■ Entries shown:
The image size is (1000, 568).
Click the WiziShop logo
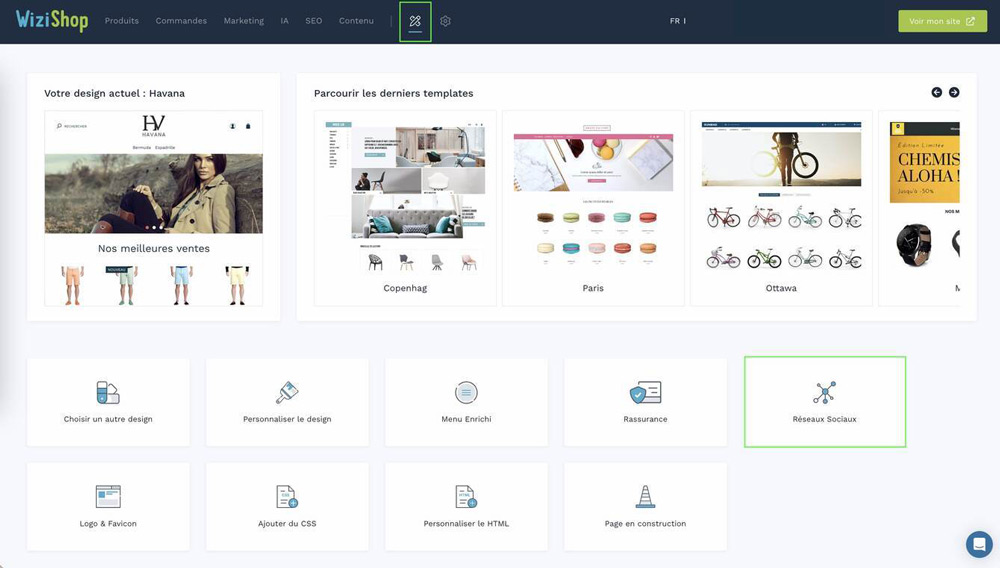[52, 20]
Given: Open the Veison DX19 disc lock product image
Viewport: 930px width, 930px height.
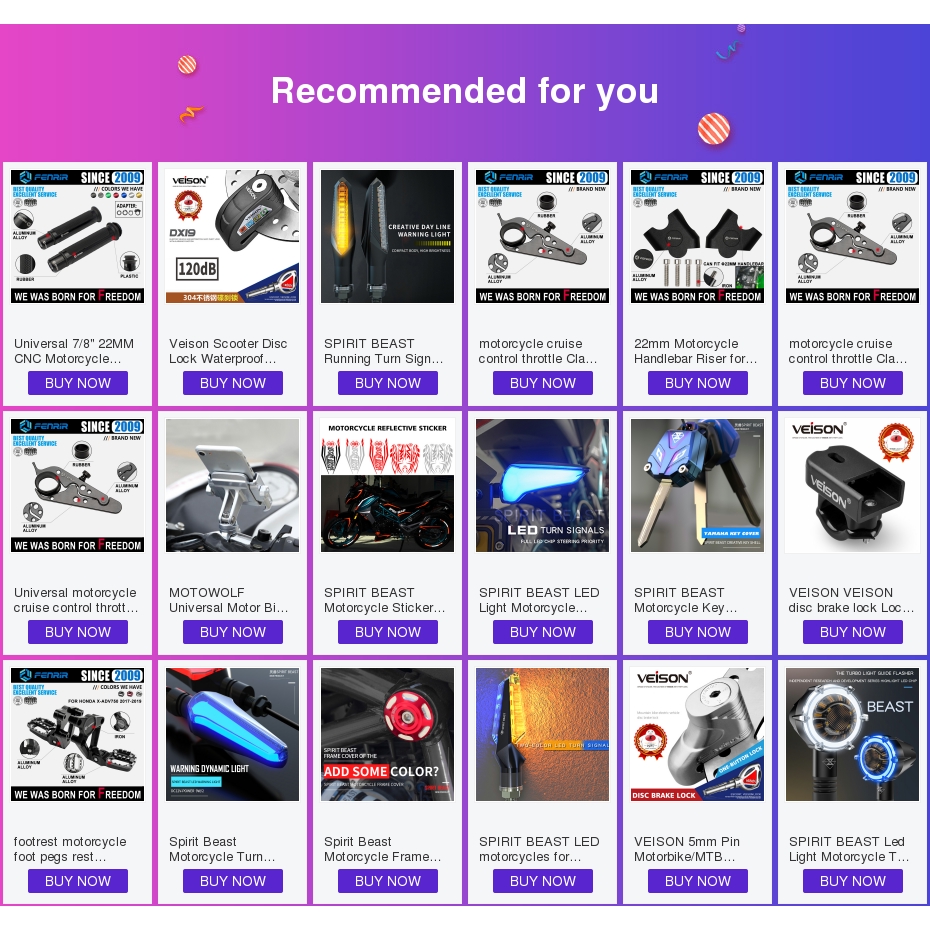Looking at the screenshot, I should [232, 236].
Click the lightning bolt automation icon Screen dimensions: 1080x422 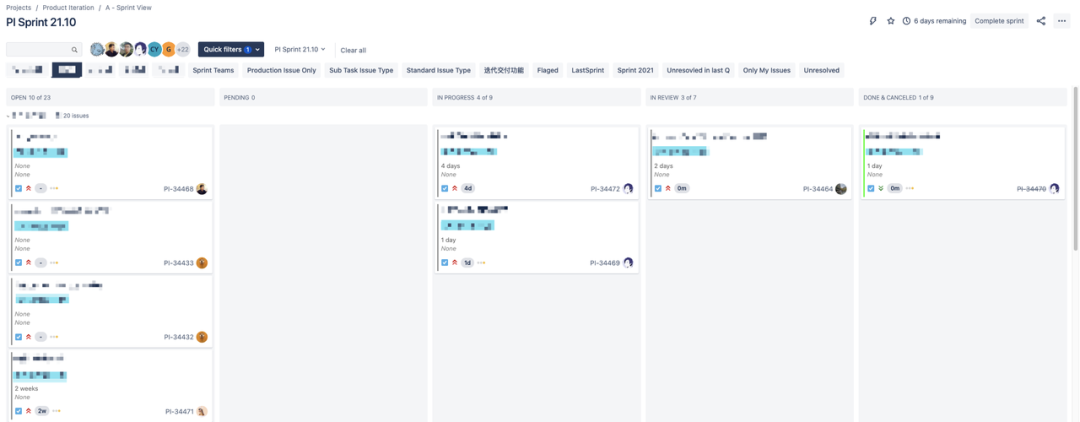coord(873,21)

■ Task to carry out:
Before answering, count every line of the data that holds the word "image"; the reply is that number only.

■ Answer to the exercise:
2